[What you have to do]:
Wherever the string "size" shows up in the records below, return that line.

[Material for the task]:
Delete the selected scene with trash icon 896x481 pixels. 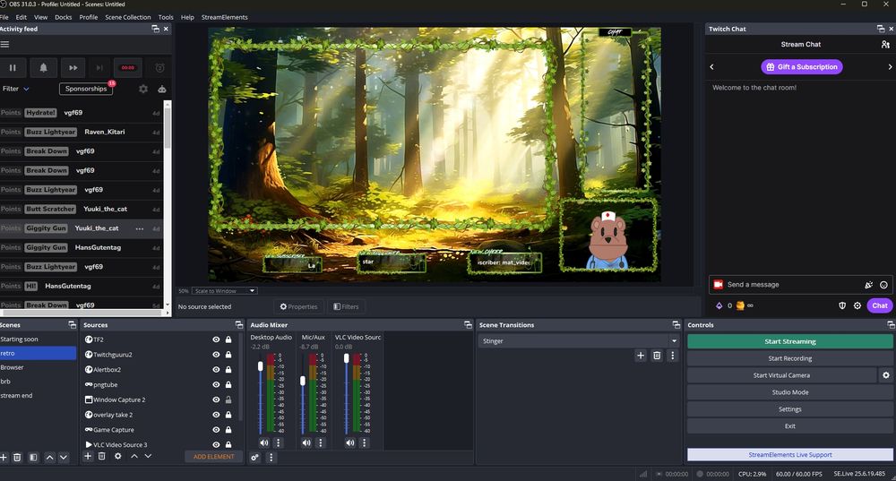pyautogui.click(x=18, y=457)
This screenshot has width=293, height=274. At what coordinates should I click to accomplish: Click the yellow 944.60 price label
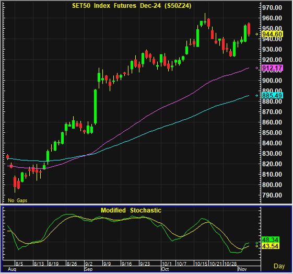(x=272, y=34)
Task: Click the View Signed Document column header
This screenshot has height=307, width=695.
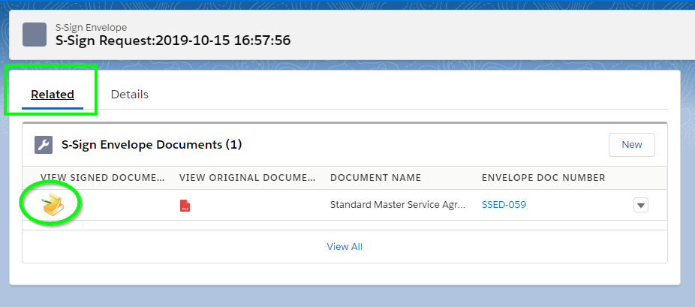Action: 102,178
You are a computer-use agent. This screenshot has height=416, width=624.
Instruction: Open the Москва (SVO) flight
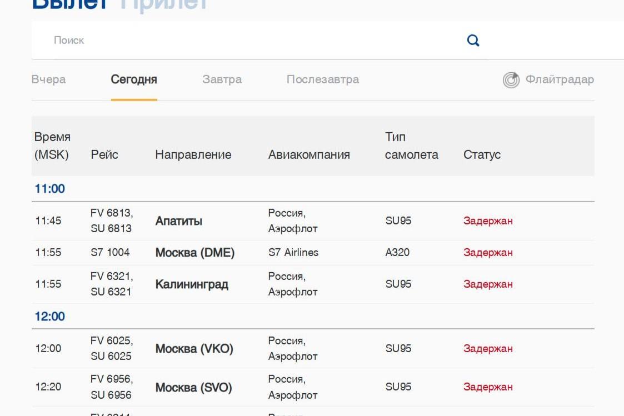pos(313,387)
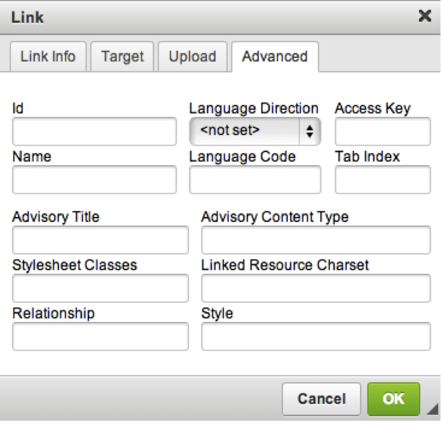
Task: Click the Cancel button
Action: [321, 399]
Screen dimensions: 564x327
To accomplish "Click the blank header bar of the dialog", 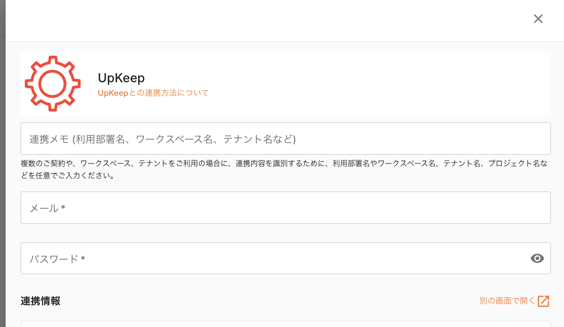I will (266, 21).
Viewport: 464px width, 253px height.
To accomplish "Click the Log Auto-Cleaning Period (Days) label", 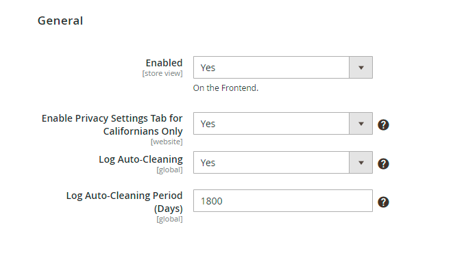I will coord(124,202).
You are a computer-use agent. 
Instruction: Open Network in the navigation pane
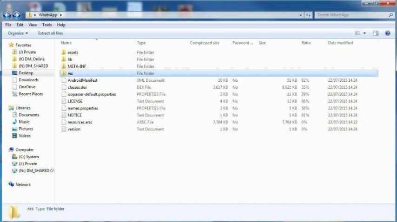23,184
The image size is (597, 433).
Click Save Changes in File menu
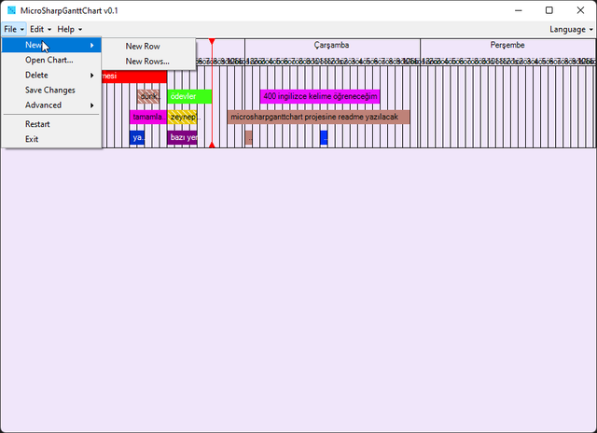50,91
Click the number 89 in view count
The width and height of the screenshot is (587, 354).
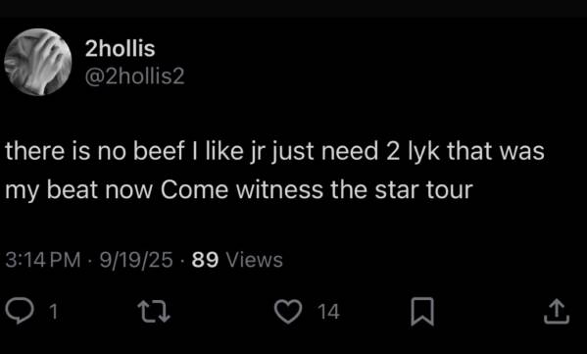click(x=205, y=260)
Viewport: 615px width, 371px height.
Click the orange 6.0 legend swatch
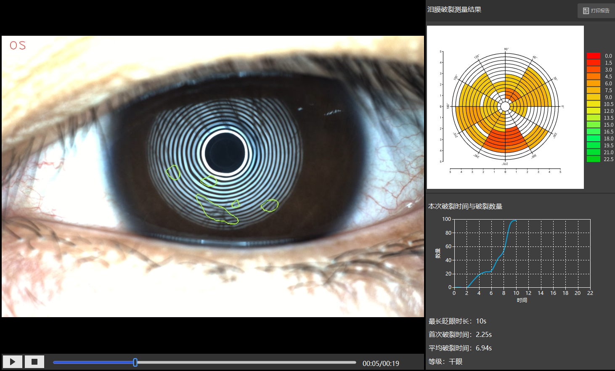click(x=594, y=83)
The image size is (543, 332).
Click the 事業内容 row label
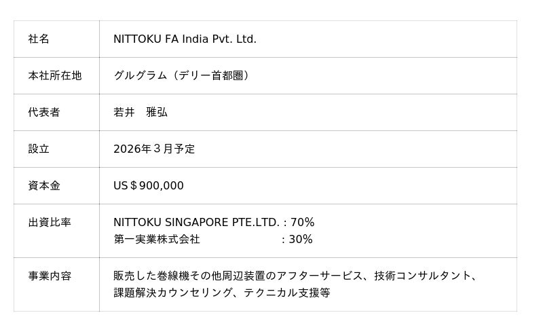[49, 276]
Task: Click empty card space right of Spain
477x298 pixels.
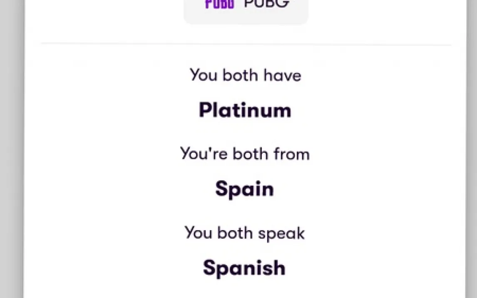Action: (375, 189)
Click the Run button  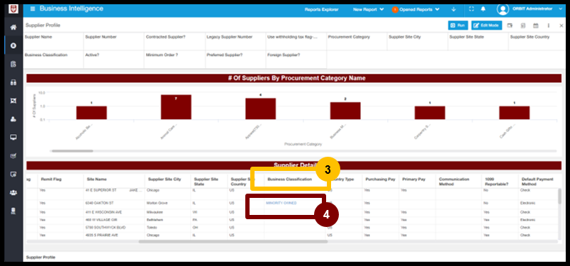coord(458,26)
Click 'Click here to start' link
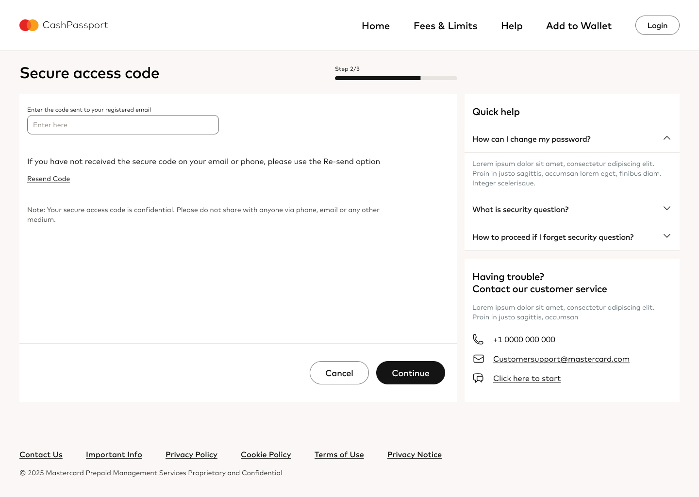699x497 pixels. coord(527,378)
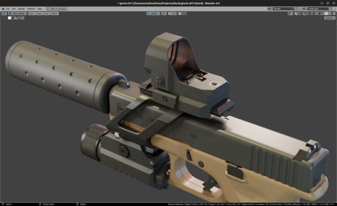This screenshot has height=206, width=337.
Task: Select the box select mode icon
Action: [9, 18]
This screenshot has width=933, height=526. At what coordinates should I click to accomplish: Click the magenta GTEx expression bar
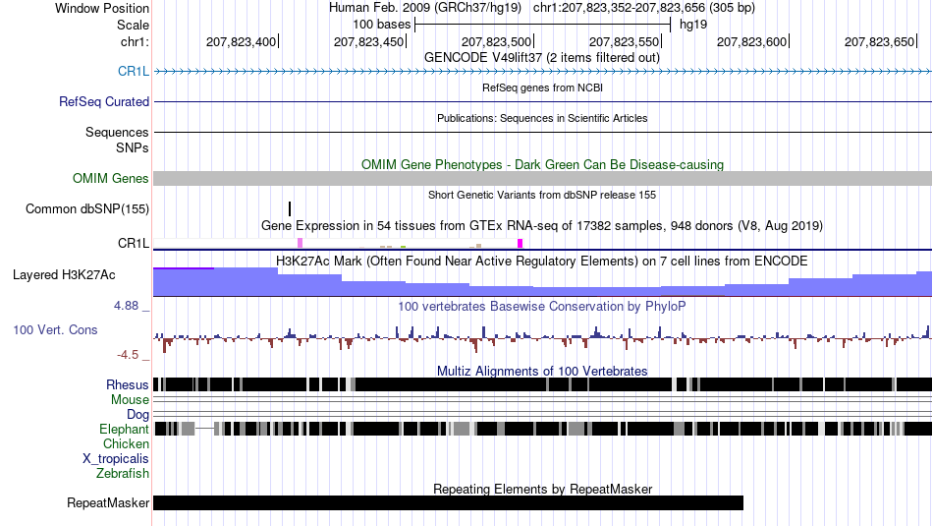521,243
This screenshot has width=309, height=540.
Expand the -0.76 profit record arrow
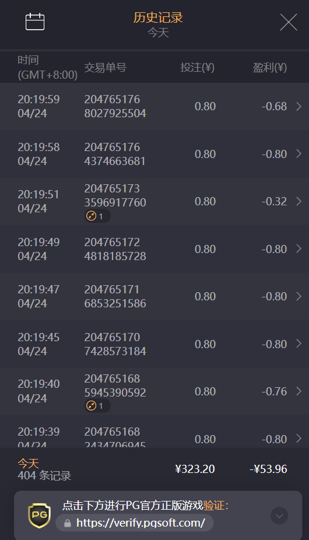coord(299,391)
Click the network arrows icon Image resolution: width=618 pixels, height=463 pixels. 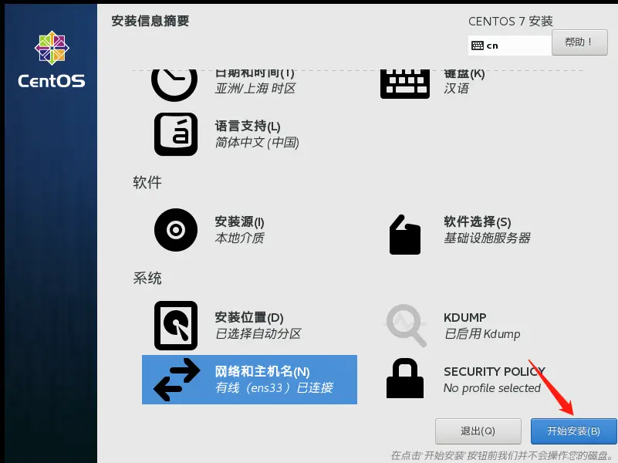point(177,380)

[Answer to this exercise]:
The image size is (597, 433).
The image size is (543, 332).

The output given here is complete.